“Like it or not, it’s my job to worry about you. You doing all right?”
“Yeah,” I said, distracted. “I gotta go. Something is going down.”
“Stay out of trouble,” were his last words before I cut the call and hung a left at the trailer park.
When I turned onto Evie’s street, red, white, and blue flashing lights sliced through the darkness and cop cars and ambulances blocked the road in front of Evie’s house.
I skidded to a stop, threw my door open, and sprinted up the street. Neighbors were gathered in front of the rusty chain-link that fenced in Evie’s front yard, and the cops were taping it off like a crime scene.
I broke out in a cold sweat, my heart trying to punch its way out of my throat as I pushed past the cops guarding the perimeter.
A hand shoved me. “Get back.”
Fuck that. “My girlfriend lives here.” I had to get to Evie.
That was my sole mission and the only thought in my mind as I bulldozed my way through the line of blue. Like I was single-handedly taking down the entire defense of the opposing team.
Rough hands grabbed me, yanked my hands behind my back, and shoved me against the side of Evie’s car. My body slammed against the rusted metal, making the whole damn car shake.
“You don’t listen too good, do ya?”
I gritted my teeth and tried to breathe. If I fought back, I’d get hauled away in cuffs. “I need to see her,” I said through clenched teeth. “I need to know she’s okay.”
“Coming through,” someone yelled.
The cop released my hands and gave me a shove. “Be smart. If you want to help your girlfriend, let the EMTs do their job.”
I couldn’t argue with his logic, so I took a few steps back to give the EMTs a wide berth.
Visions of my best friend lying dead on the cracked sidewalk played before my eyes. The blood. The vacant stare. But before that, before Elijah drew his last breath, he was scared. And Elijah had never been scared of anything.
Please God, not Evie.I will do anything, give up everything, just to hold her again. To kiss her lips and look into those green eyes that seared my soul and owned my heart.
I lurched forward, moving to Evie’s side as the EMTs came through carrying her on a stretcher. My gaze lowered and I breathed out a sigh of relief when I saw her hand move, but relief quickly morphed into blinding rage. Purple bruises mottled her pale skin, and blood dripped from the split in her lip and an angry gash on her forehead.

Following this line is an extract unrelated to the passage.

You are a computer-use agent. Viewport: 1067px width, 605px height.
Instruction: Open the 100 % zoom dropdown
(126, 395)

She looked like an extra on the set of a slasher movie. Except this wasn’t makeup, and we weren’t on a movie set.
Someone had used Evie’s face as a punching bag.

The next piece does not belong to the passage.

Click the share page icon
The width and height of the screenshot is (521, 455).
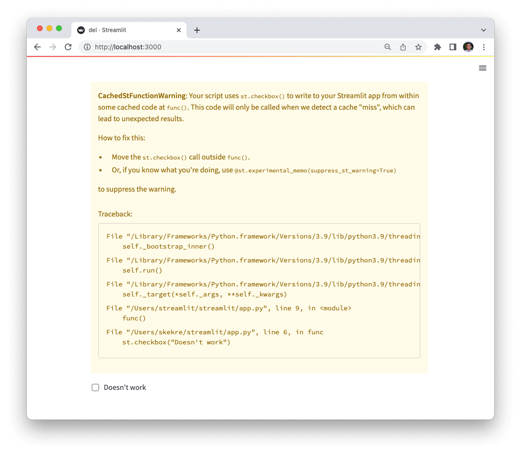point(403,47)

My hands balled into fists and my heart rate spiked.
I’m going to kill the motherfucker who did this to her.
“Evie.” My voice sounded strangled, and I fought to steady it. “Evie, baby, it’s Ridge. I’m here.”
Her lids fluttered open and two vacant green eyes stared up at me. No fire, no spark, there wasnothingbehind them. My chest tightened, and I rubbed it absently, trying to ease the ache and breathe through the pain.

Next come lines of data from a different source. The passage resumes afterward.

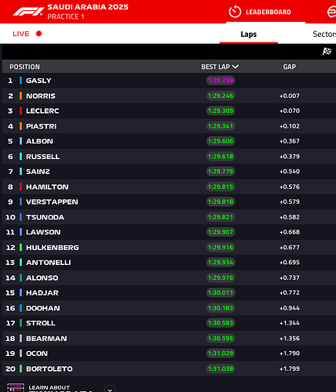Click the Piastri orange team color bar
Image resolution: width=336 pixels, height=392 pixels.
click(x=20, y=126)
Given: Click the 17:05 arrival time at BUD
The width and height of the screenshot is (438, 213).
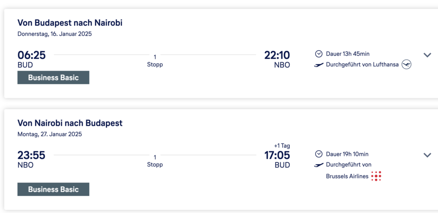Looking at the screenshot, I should pyautogui.click(x=277, y=155).
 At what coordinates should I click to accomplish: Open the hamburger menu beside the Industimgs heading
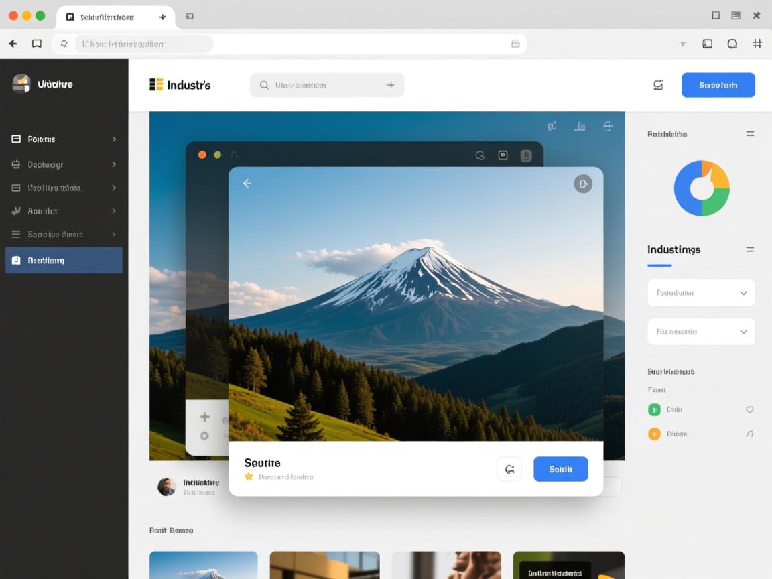pos(750,249)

“Ridge,” she whimpered as her eyes drifted shut and a vise gripped my heart, squeezing all the air out of my lungs.
Come back to me, Evie. Come back.
I reached for her hand and held onto it to let her know I was right beside her and would never let go.
“I’m going with her,” I told the paramedics as they loaded Evie into the back of the ambulance.
They didn’t question it, which was a good thing. There was no way in hell anyone could stop me from riding in that ambulance.